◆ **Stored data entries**
○ ○ ○ ○

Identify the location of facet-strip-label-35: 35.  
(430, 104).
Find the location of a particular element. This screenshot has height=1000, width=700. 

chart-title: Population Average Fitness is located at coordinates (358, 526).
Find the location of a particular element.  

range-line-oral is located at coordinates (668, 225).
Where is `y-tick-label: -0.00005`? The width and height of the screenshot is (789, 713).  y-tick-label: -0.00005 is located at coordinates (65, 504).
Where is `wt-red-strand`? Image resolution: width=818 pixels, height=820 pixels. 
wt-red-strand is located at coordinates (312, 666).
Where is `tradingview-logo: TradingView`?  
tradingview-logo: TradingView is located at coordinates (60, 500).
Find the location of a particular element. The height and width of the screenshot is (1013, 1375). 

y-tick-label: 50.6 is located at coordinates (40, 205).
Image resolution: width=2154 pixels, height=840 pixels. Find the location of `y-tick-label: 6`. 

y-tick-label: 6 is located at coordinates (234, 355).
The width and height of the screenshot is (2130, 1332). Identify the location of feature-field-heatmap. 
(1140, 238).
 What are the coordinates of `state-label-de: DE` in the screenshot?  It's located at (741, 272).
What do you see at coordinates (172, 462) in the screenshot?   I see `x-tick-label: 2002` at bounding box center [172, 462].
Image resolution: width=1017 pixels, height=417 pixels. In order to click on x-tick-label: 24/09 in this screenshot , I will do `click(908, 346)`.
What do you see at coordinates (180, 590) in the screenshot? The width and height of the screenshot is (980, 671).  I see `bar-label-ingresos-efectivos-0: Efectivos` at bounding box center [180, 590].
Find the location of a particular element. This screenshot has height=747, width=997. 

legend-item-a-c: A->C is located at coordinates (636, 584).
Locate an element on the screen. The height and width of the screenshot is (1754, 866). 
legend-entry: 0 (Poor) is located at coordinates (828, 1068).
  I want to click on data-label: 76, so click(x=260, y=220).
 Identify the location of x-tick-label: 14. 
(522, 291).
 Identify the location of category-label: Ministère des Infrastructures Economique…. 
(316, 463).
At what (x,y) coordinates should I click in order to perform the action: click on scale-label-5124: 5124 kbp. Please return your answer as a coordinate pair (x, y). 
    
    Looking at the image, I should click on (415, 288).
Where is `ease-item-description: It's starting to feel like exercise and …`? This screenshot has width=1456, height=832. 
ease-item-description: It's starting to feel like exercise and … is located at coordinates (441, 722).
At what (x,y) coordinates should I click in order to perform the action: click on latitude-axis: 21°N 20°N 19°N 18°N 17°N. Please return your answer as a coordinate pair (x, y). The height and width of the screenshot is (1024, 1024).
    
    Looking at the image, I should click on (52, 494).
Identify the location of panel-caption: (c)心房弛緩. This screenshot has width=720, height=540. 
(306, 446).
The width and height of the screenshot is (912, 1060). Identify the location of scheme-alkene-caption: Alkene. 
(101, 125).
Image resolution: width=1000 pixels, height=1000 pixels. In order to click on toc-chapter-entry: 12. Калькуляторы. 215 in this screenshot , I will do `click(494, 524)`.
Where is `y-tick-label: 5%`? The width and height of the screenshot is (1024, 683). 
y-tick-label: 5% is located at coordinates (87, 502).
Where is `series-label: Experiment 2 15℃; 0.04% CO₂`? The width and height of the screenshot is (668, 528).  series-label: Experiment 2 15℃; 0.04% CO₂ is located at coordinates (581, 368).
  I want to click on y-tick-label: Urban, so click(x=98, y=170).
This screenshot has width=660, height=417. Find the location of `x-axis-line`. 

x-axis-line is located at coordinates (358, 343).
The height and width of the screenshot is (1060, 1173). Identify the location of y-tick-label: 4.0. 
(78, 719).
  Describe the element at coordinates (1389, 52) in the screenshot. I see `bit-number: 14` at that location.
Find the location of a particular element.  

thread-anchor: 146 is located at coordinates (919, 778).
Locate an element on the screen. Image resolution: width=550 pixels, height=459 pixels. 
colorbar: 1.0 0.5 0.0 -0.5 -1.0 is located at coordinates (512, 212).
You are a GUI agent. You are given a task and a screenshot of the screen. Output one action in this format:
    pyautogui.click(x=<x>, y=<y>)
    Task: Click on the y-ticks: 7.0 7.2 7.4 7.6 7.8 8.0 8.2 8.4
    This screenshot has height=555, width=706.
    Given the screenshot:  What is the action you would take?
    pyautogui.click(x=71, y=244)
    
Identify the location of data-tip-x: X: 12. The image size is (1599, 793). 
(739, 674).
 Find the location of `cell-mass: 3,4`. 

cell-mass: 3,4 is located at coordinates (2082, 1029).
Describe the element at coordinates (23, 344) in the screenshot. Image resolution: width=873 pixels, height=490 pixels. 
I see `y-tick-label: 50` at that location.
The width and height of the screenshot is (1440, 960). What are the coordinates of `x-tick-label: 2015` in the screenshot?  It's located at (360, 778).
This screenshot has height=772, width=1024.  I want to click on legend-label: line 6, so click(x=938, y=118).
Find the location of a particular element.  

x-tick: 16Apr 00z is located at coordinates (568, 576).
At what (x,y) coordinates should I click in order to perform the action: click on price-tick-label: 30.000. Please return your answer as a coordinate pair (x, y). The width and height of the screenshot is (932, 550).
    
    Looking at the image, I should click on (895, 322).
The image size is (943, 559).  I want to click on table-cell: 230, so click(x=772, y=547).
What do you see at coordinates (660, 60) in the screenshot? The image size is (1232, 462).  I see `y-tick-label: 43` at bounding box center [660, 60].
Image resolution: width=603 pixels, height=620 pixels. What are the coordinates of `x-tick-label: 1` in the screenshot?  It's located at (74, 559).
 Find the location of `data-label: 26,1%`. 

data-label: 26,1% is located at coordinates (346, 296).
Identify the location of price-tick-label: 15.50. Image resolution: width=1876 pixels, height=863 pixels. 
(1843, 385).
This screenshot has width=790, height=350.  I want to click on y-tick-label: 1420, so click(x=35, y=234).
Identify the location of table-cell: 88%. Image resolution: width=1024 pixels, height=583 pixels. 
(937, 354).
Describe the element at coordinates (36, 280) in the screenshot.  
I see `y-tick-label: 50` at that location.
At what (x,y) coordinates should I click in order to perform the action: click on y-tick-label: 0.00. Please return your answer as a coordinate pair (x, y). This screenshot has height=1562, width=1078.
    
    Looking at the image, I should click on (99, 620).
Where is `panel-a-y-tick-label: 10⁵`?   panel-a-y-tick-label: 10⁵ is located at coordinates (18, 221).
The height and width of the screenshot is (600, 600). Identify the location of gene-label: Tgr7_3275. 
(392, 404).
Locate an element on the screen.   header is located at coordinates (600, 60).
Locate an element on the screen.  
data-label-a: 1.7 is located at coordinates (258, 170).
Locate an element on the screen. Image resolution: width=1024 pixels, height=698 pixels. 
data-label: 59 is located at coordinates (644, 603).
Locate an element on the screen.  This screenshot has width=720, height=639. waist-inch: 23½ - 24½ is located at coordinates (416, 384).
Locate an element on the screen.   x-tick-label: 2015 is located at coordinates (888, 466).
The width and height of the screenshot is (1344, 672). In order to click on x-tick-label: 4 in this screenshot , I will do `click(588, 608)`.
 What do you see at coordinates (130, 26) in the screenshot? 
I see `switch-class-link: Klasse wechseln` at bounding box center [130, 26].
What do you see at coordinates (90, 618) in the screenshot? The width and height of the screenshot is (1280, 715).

○ ○ ○ ○

◆ **Exercise description**
Quote the rows above word for word, starting at the line containing "This screenshot has width=660, height=417." and ending at the line containing "colorbar: 1.0 0.5", both included.

◆ **Answer box**
This screenshot has width=660, height=417. Find the location of `x-axis-line`. 

x-axis-line is located at coordinates (358, 343).
The height and width of the screenshot is (1060, 1173). Identify the location of y-tick-label: 4.0. 
(78, 719).
  Describe the element at coordinates (1389, 52) in the screenshot. I see `bit-number: 14` at that location.
Find the location of a particular element.  

thread-anchor: 146 is located at coordinates (919, 778).
Locate an element on the screen. Image resolution: width=550 pixels, height=459 pixels. 
colorbar: 1.0 0.5 0.0 -0.5 -1.0 is located at coordinates (512, 212).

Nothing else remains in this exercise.